Remove Both Leading And Trailing Whitespace From Log Messages

Clean up log messages using text:trim() function

Query

flowchart LR; %%{init: {"flowchart": {"defaultRenderer": "elk"}} }%% repo{{Events}} 1["Expression"] result{{Result Set}} repo --> 1 1 --> result
logscale
text:trim(message, as="cleaned_message")

Introduction

The text:trim() function can be used to remove whitespace from strings. When using the mode parameter with the default value both, it removes whitespace characters from both the beginning and end of the string. The as parameter specifies the name of the field where the trimmed result is stored.

In this example, the text:trim() function is used to clean up log messages that contain unnecessary whitespace at both ends, which commonly occurs in log files with inconsistent formatting or when messages are padded for alignment.

Example incoming data might look like this:

csv
"@timestamp","message","severity"
"2025-11-05T10:00:00Z"," Server status: OK ","INFO"
"2025-11-05T10:00:01Z"," Memory usage at 85% ","WARN"
"2025-11-05T10:00:02Z"," Disk space critical ","ERROR"
"2025-11-05T10:00:03Z"," Backup process started ","INFO"
"2025-11-05T10:00:04Z"," Connection pool: 50/100 ","DEBUG"
"2025-11-05T10:00:05Z"," Service health check completed ","INFO"

Step-by-Step

  1. Starting with the source repository events.

  2. flowchart LR; %%{init: {"flowchart": {"defaultRenderer": "elk"}} }%% repo{{Events}} 1["Expression"] result{{Result Set}} repo --> 1 1 --> result style 1 fill:#ff0000,stroke-width:4px,stroke:#000;
    logscale
    text:trim(message, as="cleaned_message")

    Creates a field named cleaned_message that contains the message text with both leading and trailing whitespace removed. The text:trim() function removes all whitespace characters from both ends of the string while preserving any whitespace between words. If no mode parameter is specified, it defaults to both. The as parameter specifies the output field name.

  3. Event Result set.

Summary and Results

The query is used to standardize log messages by removing all unnecessary whitespace from both ends of the messages, creating cleaner and more consistent log entries.

This query is useful, for example, to normalize log messages for pattern matching, improve readability, or prepare data for exports where consistent formatting is required.
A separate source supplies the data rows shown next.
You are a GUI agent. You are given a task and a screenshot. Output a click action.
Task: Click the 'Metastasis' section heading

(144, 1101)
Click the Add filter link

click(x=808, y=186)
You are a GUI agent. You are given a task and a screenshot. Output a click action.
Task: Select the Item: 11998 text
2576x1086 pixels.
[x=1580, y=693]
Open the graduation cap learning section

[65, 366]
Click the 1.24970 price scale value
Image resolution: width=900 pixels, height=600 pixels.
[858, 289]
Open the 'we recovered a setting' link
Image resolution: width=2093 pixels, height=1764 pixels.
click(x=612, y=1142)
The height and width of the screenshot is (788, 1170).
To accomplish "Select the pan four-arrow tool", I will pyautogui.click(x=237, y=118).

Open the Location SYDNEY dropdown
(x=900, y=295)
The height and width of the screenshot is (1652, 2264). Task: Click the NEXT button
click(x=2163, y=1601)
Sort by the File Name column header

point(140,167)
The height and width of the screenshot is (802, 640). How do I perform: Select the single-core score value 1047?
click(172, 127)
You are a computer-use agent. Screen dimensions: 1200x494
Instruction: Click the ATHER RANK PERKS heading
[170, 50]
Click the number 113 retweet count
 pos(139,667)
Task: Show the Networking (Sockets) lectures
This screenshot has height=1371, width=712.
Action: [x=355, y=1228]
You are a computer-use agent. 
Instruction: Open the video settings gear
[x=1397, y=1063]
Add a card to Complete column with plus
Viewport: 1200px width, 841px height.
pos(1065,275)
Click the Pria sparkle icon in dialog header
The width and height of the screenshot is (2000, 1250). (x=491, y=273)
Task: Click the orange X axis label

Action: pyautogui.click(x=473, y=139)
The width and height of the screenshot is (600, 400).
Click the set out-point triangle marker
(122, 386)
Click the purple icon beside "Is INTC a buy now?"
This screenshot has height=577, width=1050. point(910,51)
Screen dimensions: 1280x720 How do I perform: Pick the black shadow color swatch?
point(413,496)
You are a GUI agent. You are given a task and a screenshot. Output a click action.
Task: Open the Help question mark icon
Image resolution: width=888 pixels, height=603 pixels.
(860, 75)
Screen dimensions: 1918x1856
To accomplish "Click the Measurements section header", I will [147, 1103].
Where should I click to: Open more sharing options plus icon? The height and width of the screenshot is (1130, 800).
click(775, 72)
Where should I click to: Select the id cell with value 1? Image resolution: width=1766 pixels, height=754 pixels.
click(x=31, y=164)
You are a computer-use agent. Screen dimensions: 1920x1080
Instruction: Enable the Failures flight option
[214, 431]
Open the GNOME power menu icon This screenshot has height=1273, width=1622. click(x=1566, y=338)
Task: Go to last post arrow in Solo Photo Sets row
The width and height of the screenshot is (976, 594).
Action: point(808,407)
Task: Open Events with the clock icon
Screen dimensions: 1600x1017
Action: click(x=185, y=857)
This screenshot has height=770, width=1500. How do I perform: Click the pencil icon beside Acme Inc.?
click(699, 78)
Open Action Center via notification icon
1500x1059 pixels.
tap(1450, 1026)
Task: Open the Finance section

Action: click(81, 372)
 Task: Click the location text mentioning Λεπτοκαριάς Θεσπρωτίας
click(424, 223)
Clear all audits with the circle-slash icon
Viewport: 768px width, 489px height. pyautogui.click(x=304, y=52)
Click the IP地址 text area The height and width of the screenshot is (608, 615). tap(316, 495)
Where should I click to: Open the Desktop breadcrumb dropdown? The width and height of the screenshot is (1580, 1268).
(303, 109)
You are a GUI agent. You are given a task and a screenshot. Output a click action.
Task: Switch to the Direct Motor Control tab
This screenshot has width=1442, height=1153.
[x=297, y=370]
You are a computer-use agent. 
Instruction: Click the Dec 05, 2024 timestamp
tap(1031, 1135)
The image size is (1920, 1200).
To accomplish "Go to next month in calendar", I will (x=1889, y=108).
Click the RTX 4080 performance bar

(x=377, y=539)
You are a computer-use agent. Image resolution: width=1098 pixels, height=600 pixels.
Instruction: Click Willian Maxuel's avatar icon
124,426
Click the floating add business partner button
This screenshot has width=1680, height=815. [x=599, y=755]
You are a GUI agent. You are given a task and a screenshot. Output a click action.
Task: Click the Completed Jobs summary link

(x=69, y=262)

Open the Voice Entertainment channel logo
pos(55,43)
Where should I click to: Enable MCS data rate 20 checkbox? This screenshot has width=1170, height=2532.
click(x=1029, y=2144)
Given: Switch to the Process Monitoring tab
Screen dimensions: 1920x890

Sample output from the incoming example data:

csv
"cleaned_message","message","severity"
"Server status: OK"," Server status: OK ","INFO"
"Memory usage at 85%"," Memory usage at 85% ","WARN"
"Disk space critical"," Disk space critical ","ERROR"
"Backup process started"," Backup process started ","INFO"
"Connection pool: 50/100"," Connection pool: 50/100 ","DEBUG"
"Service health check completed"," Service health check completed ","INFO"

Note that internal spaces between words are preserved, only the leading and trailing whitespace is removed.